Antalya Film Festival
- 47th

= 48th International Antalya Golden Orange Film Festival =

2011 Turkish film festival

The 48th International Antalya Golden Orange Film Festival (48. Uluslararası Antalya Altın Portakal Film Festivali) was a film festival held in Antalya, Turkey from October 8 to 14, 2011. Films were shown with the theme "...And the Woman Touched the World" focusing on women and the violence that women face in their daily lives. The Golden Orange selection committees, including the International and National Competition Juries, were entirely composed of female members for the first time in the festival's history.

This edition of the International Antalya Golden Orange Film Festival was the third to be organised solely by the Antalya Foundation for Culture and Arts (AKSAV), a cultural body affiliated with the Antalya Greater Municipality.

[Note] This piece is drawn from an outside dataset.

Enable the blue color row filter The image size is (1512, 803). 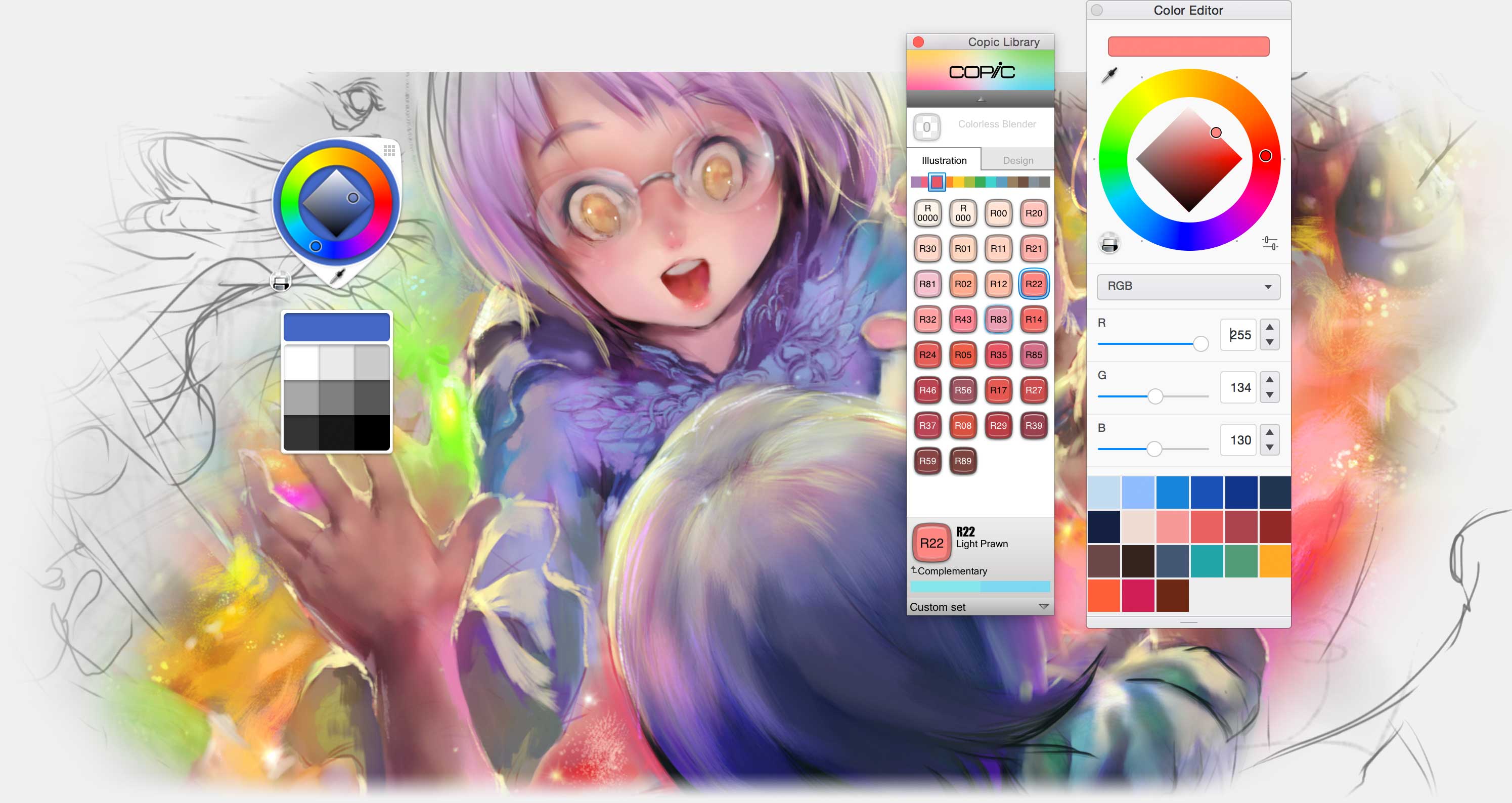click(1003, 183)
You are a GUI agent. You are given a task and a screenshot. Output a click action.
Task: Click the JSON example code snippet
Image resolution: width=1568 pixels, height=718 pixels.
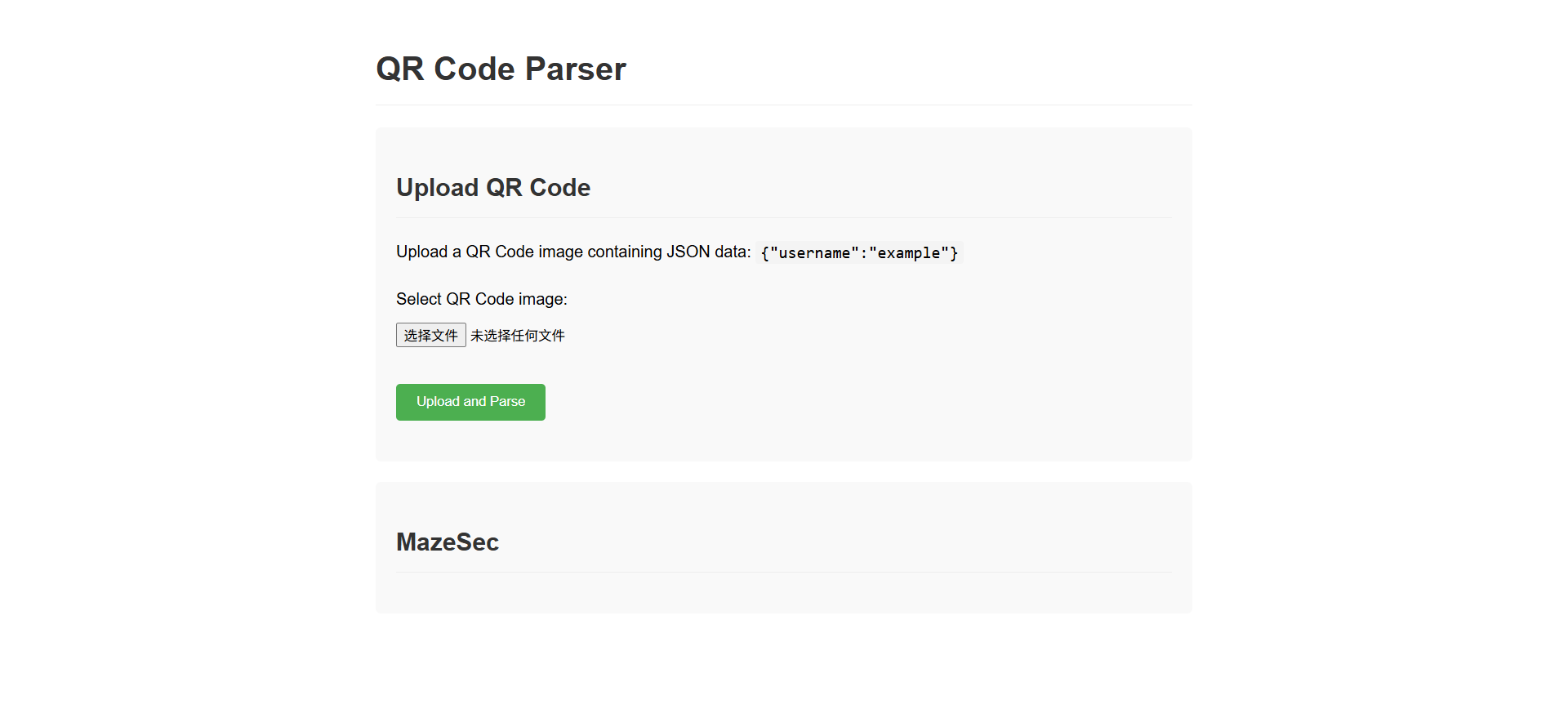tap(859, 253)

The festival opened with a ceremony at the Cam Piramit Congress and Exhibition Center on October 7, 2011 at which the honorary awards were presented, songs were sung by Jane Birkin and Zuhal Olcay, and Azerbaijani director Rustam Ibragimbekov was guest of honour.

Competitions were also run for the cancelled 16th (1979) and 17th (1980) editions of the festival with Belated Golden Oranges (Geç Gelen Altın Portallar) being presented to the winners.

== Awards ==
=== National Feature Film Competition Awards===

- Best Film: Good Days to Come (Güzel Günler Göreceğiz) directed by Hasan Tolga Pulat
- Best First Film: Zenne Dancer (Zenne) directed by M. Caner Alper & Mehmet Binay
- Best Director: Cigdem Vitrinel for What Remains (Geriye Kalan)
- Best Script: Emre Kavuk for Good Days to Come (Güzel Günler Göreceğiz)
- Best Cinematographer: Kenan Korkmaz for The Luxury Hotel (Lüks Otel) and Norayr Casper for Zenne Dancer (Zenne)
- Best Music: Frank Schreiber & Hemin Derya for The Walk (Yürüyüş)
- Best Actress: Devin Ozgur Cinar for What Remains (Geriye Kalan)
- Best Actor: Erdal Besikcioglu for Behzat Ç. I Buried You in My Heart (Behzat Ç. Seni Kalbime Gömdüm)
- Best Supporting Actress: Tilbe Saran for Zenne Dancer (Zenne) & Nesrin Cavadzade for Good Days to Come (Güzel Günler Göreceğiz)
- Best Supporting Actor: Erkan Avcı for Zenne Dancer (Zenne)
- Best Editor: Kalendar Hasan for Good Days to Come (Güzel Günler Göreceğiz)
- Best Art Director: Giyasettin Sehir for The Walk (Yürüyüş)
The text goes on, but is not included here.